▶ **To do**
Print every entry again, precisely as written.

▶ **Records to process**
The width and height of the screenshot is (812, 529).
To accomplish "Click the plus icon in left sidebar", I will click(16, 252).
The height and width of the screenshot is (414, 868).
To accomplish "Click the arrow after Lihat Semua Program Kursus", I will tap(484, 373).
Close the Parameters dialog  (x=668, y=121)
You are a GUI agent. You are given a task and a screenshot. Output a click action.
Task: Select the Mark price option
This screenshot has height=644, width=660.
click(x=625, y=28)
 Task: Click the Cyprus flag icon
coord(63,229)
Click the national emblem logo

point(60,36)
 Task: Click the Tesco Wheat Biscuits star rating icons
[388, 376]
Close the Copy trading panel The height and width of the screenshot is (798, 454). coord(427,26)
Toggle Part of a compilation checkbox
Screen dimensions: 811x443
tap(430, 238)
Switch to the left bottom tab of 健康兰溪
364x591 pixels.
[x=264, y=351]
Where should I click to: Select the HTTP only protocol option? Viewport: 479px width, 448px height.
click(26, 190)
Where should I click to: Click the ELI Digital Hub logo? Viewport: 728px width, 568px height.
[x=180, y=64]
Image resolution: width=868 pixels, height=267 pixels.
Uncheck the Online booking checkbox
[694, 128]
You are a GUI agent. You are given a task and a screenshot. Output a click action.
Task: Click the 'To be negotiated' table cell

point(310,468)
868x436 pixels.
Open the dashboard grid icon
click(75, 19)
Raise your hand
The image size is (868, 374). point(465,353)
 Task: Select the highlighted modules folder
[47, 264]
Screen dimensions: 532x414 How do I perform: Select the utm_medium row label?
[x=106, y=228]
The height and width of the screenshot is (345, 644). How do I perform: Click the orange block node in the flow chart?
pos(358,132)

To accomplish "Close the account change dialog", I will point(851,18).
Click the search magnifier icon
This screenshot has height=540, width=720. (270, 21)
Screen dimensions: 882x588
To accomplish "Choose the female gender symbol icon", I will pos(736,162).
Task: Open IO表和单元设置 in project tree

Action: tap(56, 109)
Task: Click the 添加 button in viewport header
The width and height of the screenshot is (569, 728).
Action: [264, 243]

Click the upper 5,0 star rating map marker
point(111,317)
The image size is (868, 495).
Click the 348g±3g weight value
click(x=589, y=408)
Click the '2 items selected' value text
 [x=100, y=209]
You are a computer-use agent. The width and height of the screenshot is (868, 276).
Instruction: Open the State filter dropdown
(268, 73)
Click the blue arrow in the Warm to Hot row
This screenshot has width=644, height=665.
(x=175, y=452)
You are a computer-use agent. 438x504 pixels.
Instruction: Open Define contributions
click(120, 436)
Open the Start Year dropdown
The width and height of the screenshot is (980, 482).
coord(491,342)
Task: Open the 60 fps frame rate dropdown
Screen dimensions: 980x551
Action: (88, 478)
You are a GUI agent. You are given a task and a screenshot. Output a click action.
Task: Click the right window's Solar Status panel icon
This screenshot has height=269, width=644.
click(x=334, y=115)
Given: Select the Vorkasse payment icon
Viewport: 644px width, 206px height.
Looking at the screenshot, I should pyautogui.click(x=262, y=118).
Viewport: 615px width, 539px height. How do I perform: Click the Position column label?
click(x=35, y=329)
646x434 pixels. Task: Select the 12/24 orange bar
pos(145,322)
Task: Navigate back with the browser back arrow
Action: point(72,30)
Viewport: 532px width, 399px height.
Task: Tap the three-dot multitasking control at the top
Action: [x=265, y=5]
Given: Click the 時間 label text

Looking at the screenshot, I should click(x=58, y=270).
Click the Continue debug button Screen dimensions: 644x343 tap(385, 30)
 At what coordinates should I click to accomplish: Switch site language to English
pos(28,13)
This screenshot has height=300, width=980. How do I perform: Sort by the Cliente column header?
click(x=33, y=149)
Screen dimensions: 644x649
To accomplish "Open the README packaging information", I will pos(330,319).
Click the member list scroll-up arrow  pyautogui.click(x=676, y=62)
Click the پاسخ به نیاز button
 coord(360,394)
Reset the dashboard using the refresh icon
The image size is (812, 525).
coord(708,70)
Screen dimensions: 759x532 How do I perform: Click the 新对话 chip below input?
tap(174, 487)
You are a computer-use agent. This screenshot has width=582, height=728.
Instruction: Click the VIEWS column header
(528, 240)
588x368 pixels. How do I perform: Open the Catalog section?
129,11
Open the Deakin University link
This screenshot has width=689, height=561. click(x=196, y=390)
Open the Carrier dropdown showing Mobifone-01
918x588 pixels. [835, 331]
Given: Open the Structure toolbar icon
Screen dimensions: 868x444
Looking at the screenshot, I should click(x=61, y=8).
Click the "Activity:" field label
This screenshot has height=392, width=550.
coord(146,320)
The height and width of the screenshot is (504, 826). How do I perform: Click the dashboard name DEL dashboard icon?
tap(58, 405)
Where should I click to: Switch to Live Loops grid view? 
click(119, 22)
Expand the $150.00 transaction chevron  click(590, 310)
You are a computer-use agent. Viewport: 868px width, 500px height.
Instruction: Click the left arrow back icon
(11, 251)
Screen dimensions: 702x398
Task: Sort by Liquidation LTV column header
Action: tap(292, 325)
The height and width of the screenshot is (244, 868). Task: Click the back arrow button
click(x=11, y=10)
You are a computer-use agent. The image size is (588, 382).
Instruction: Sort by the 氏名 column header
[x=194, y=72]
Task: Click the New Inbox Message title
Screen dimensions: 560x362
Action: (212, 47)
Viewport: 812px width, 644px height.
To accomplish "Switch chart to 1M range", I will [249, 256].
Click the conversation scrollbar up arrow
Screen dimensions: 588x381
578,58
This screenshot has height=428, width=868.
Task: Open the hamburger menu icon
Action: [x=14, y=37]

▶ **Your solution**
The width and height of the screenshot is (812, 529).
To accomplish "Click the plus icon in left sidebar", I will click(16, 252).
The height and width of the screenshot is (414, 868).
To accomplish "Click the arrow after Lihat Semua Program Kursus", I will tap(484, 373).
Close the Parameters dialog  (x=668, y=121)
You are a GUI agent. You are given a task and a screenshot. Output a click action.
Task: Select the Mark price option
This screenshot has height=644, width=660.
click(x=625, y=28)
 Task: Click the Cyprus flag icon
coord(63,229)
Click the national emblem logo

point(60,36)
 Task: Click the Tesco Wheat Biscuits star rating icons
[388, 376]
Close the Copy trading panel The height and width of the screenshot is (798, 454). coord(427,26)
Toggle Part of a compilation checkbox
Screen dimensions: 811x443
tap(430, 238)
Switch to the left bottom tab of 健康兰溪
364x591 pixels.
[x=264, y=351]
Where should I click to: Select the HTTP only protocol option? Viewport: 479px width, 448px height.
click(26, 190)
Where should I click to: Click the ELI Digital Hub logo? Viewport: 728px width, 568px height.
[x=180, y=64]
Image resolution: width=868 pixels, height=267 pixels.
Uncheck the Online booking checkbox
[694, 128]
You are a GUI agent. You are given a task and a screenshot. Output a click action.
Task: Click the 'To be negotiated' table cell

point(310,468)
868x436 pixels.
Open the dashboard grid icon
click(75, 19)
Raise your hand
The image size is (868, 374). point(465,353)
 Task: Select the highlighted modules folder
[47, 264]
Screen dimensions: 532x414 How do I perform: Select the utm_medium row label?
[x=106, y=228]
The height and width of the screenshot is (345, 644). How do I perform: Click the orange block node in the flow chart?
pos(358,132)

To accomplish "Close the account change dialog", I will point(851,18).
Click the search magnifier icon
This screenshot has height=540, width=720. (270, 21)
Screen dimensions: 882x588
To accomplish "Choose the female gender symbol icon", I will pos(736,162).
Task: Open IO表和单元设置 in project tree

Action: tap(56, 109)
Task: Click the 添加 button in viewport header
The width and height of the screenshot is (569, 728).
Action: [264, 243]

Click the upper 5,0 star rating map marker
point(111,317)
The image size is (868, 495).
Click the 348g±3g weight value
click(x=589, y=408)
Click the '2 items selected' value text
 [x=100, y=209]
You are a computer-use agent. The width and height of the screenshot is (868, 276).
Instruction: Open the State filter dropdown
(268, 73)
Click the blue arrow in the Warm to Hot row
This screenshot has width=644, height=665.
(x=175, y=452)
You are a computer-use agent. 438x504 pixels.
Instruction: Open Define contributions
click(120, 436)
Open the Start Year dropdown
The width and height of the screenshot is (980, 482).
coord(491,342)
Task: Open the 60 fps frame rate dropdown
Screen dimensions: 980x551
Action: (88, 478)
You are a GUI agent. You are given a task and a screenshot. Output a click action.
Task: Click the right window's Solar Status panel icon
This screenshot has height=269, width=644.
click(x=334, y=115)
Given: Select the Vorkasse payment icon
Viewport: 644px width, 206px height.
Looking at the screenshot, I should pyautogui.click(x=262, y=118).
Viewport: 615px width, 539px height. How do I perform: Click the Position column label?
click(x=35, y=329)
646x434 pixels. Task: Select the 12/24 orange bar
pos(145,322)
Task: Navigate back with the browser back arrow
Action: point(72,30)
Viewport: 532px width, 399px height.
Task: Tap the three-dot multitasking control at the top
Action: [x=265, y=5]
Given: Click the 時間 label text

Looking at the screenshot, I should click(x=58, y=270).
Click the Continue debug button Screen dimensions: 644x343 tap(385, 30)
 At what coordinates should I click to accomplish: Switch site language to English
pos(28,13)
This screenshot has height=300, width=980. How do I perform: Sort by the Cliente column header?
click(x=33, y=149)
Screen dimensions: 644x649
To accomplish "Open the README packaging information", I will pos(330,319).
Click the member list scroll-up arrow  pyautogui.click(x=676, y=62)
Click the پاسخ به نیاز button
 coord(360,394)
Reset the dashboard using the refresh icon
The image size is (812, 525).
coord(708,70)
Screen dimensions: 759x532 How do I perform: Click the 新对话 chip below input?
tap(174, 487)
You are a computer-use agent. This screenshot has width=582, height=728.
Instruction: Click the VIEWS column header
(528, 240)
588x368 pixels. How do I perform: Open the Catalog section?
129,11
Open the Deakin University link
This screenshot has width=689, height=561. click(x=196, y=390)
Open the Carrier dropdown showing Mobifone-01
918x588 pixels. [835, 331]
Given: Open the Structure toolbar icon
Screen dimensions: 868x444
Looking at the screenshot, I should click(x=61, y=8).
Click the "Activity:" field label
This screenshot has height=392, width=550.
coord(146,320)
The height and width of the screenshot is (504, 826). How do I perform: Click the dashboard name DEL dashboard icon?
tap(58, 405)
Where should I click to: Switch to Live Loops grid view? 
click(119, 22)
Expand the $150.00 transaction chevron  click(590, 310)
You are a computer-use agent. Viewport: 868px width, 500px height.
Instruction: Click the left arrow back icon
(11, 251)
Screen dimensions: 702x398
Task: Sort by Liquidation LTV column header
Action: tap(292, 325)
The height and width of the screenshot is (244, 868). Task: Click the back arrow button
click(x=11, y=10)
You are a computer-use agent. The image size is (588, 382).
Instruction: Sort by the 氏名 column header
[x=194, y=72]
Task: Click the New Inbox Message title
Screen dimensions: 560x362
Action: (212, 47)
Viewport: 812px width, 644px height.
To accomplish "Switch chart to 1M range", I will [249, 256].
Click the conversation scrollbar up arrow
Screen dimensions: 588x381
578,58
This screenshot has height=428, width=868.
Task: Open the hamburger menu icon
Action: [x=14, y=37]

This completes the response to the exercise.